Verdrehtes Licht: Physiker haben einen bisher nur theoretisch vorhergesagten Effekt in einem optischen Möbiusband nachgewiesen – einem in sich verdrehten Ring aus Licht. Durch Resonanzeffekte entsteht demnach in einem solchen Möbiusband eine zusätzliche Wellenphase, die sogenannte Berry-Phase, begleitet von einer elliptischen Polarisation des Lichts. Wie das Team herausfand, lassen sich diese Eigenheiten gezielt beeinflussen, was den Effekt für die Quantenoptik nutzbar machen könnte.
Ein Möbiusband entsteht beispielsweise, wenn man die Enden eines Papierstreifens um 180 Grad gegeneinander verdreht und wieder miteinander verbindet. Auf den ersten Blick sieht dieses Band ganz normal aus, doch es besitzt nur eine Oberfläche und eine Kante, die Innenseite geht in die Außenseite über. Diese besondere topologische Eigenschaft macht das Möbiusband zu einem mathematisch und künstlerisch spannenden Objekt, aber auch praktisch anwendbar, beispielsweise als Antriebsriemen, um beide Seiten des Riemens gleichmäßig abzunutzen.
Möbiusband aus Licht
Möbiusbänder lassen sich aber auch aus Licht erzeugen, unter anderem durch spezielle, ringförmige Wellenleiter, deren Umfang genau einem Vielfachen der Lichtwellenlänge entspricht. Es kommt dann zu einer Resonanz, durch die die Phasen und die Polarisationsrichtung des Lichts so verschoben und gedreht werden, dass sie ein Möbiusband bilden. Der Strahl muss dabei zwei volle Umrundungen vollführen, bevor er wieder seine Anfangskonfiguration erreicht.
Doch das ist nicht alles: Typisch für ein photonisches Möbiusband ist auch, dass die optischen Resonanzen des Lichtstrahls bei einer ungeraden Vielfachen der halben Wellenlänge entstehen – also bei einer gebrochenen Zahl statt einer ganzen. Praktisch bedeutet dies, dass das Licht in diesem Wellenleiter eine zusätzliche Phase erhält, die rein topologischen Ursprungs ist. Diese sogenannte Berry-Phase wurde schon 2013 vorausgesagt, aber noch nicht experimentell bewiesen.

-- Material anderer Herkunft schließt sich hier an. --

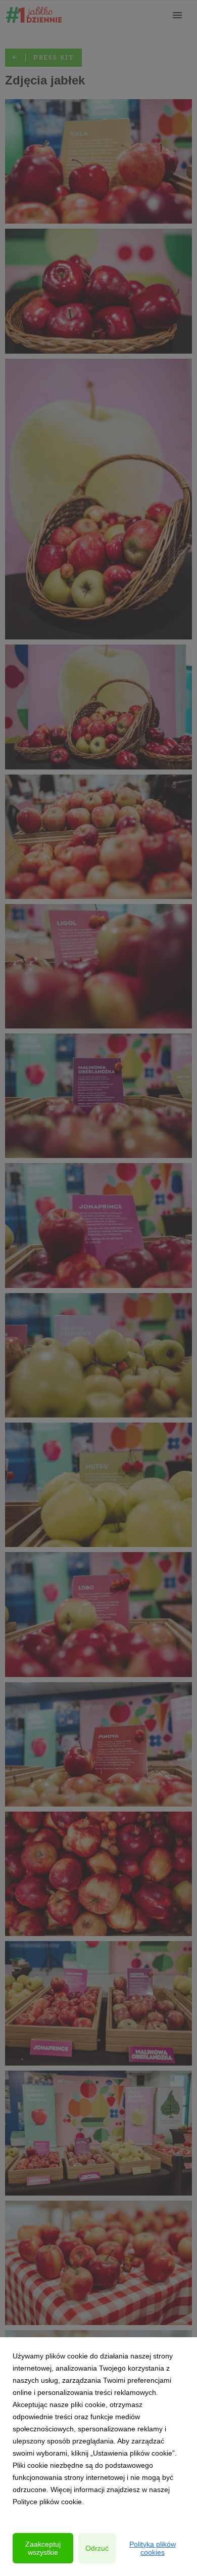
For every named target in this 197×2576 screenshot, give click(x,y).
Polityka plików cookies (152, 2548)
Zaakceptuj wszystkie (43, 2548)
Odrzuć (97, 2548)
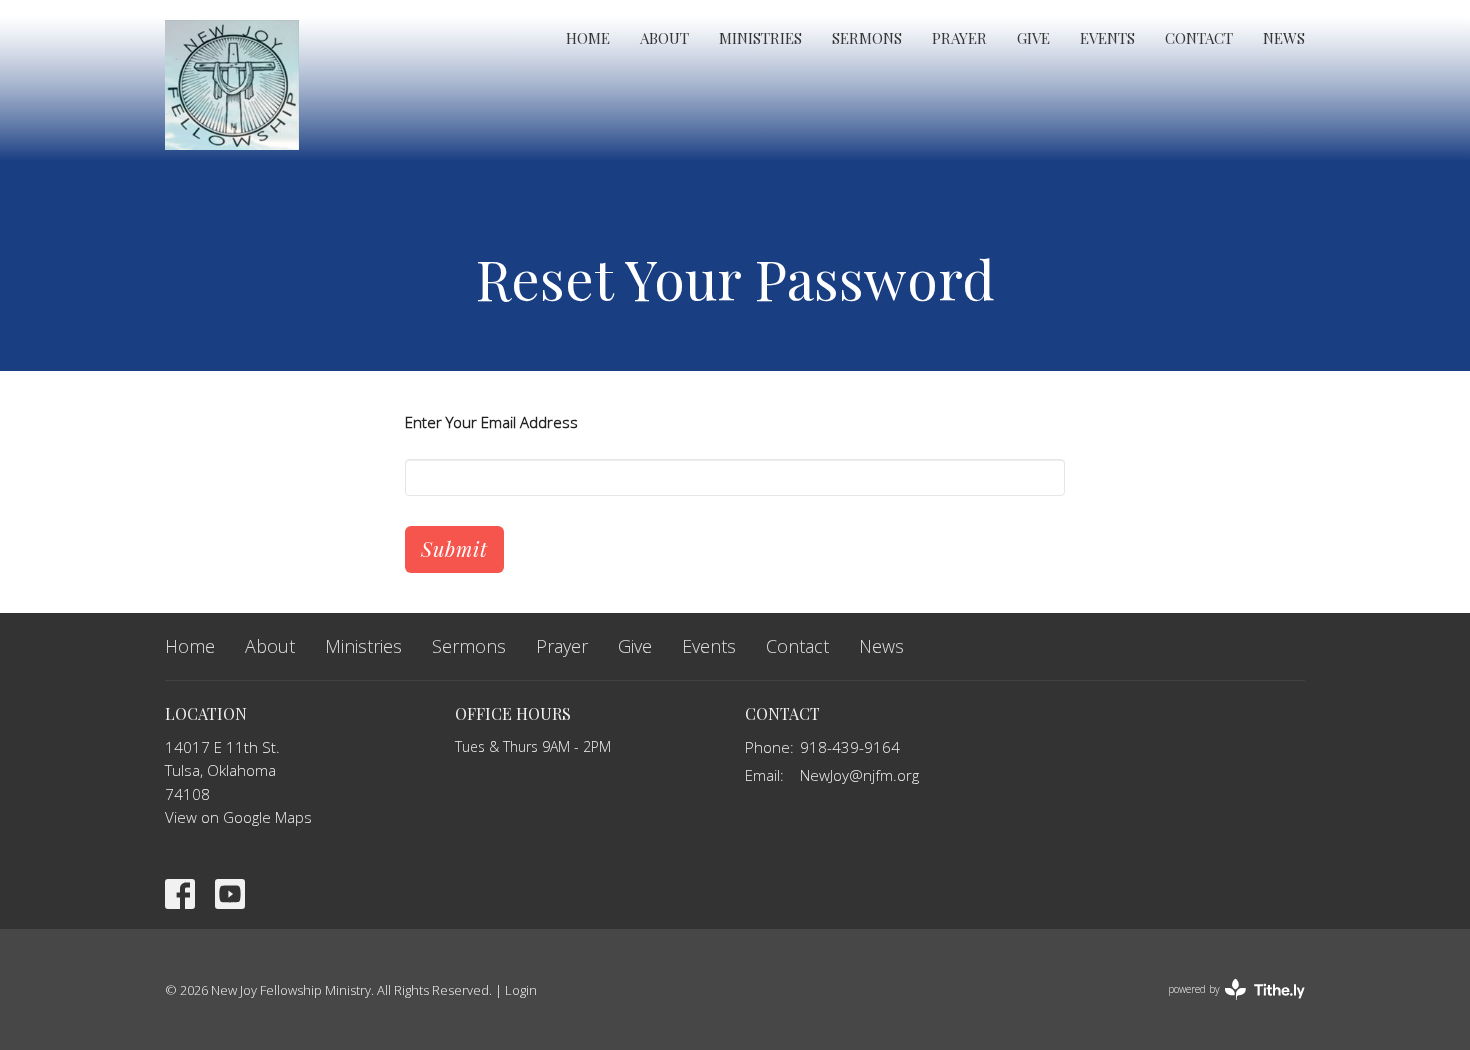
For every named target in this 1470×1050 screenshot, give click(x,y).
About (664, 38)
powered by (1225, 1006)
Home (588, 38)
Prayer (959, 38)
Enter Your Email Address (491, 422)
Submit (454, 548)
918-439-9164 (850, 747)
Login (521, 990)
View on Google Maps (238, 817)
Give (1033, 38)
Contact (1199, 38)
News (1284, 38)
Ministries (760, 38)
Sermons (867, 38)
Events (1107, 38)
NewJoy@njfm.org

„Überzählige“ Phase im Ring
Genau dies ist nun Physikern um Jiawei Wang vom Leibniz-Institut für Festkörper- und Werkstoffforschung (IFW) und der TU Dresden gelungen. Für ihr Experiment nutzten sie mehrere transparente Wellenleiterringe mit wenigen Mikrometer Durchmesser. Einige davon erzeugten Möbiusringe aus Licht, andere waren normale ringförmige Wellenleiter, die die Polarisation des Lichts zwar drehten, aber keinen Möbiuseffekt hervorriefen.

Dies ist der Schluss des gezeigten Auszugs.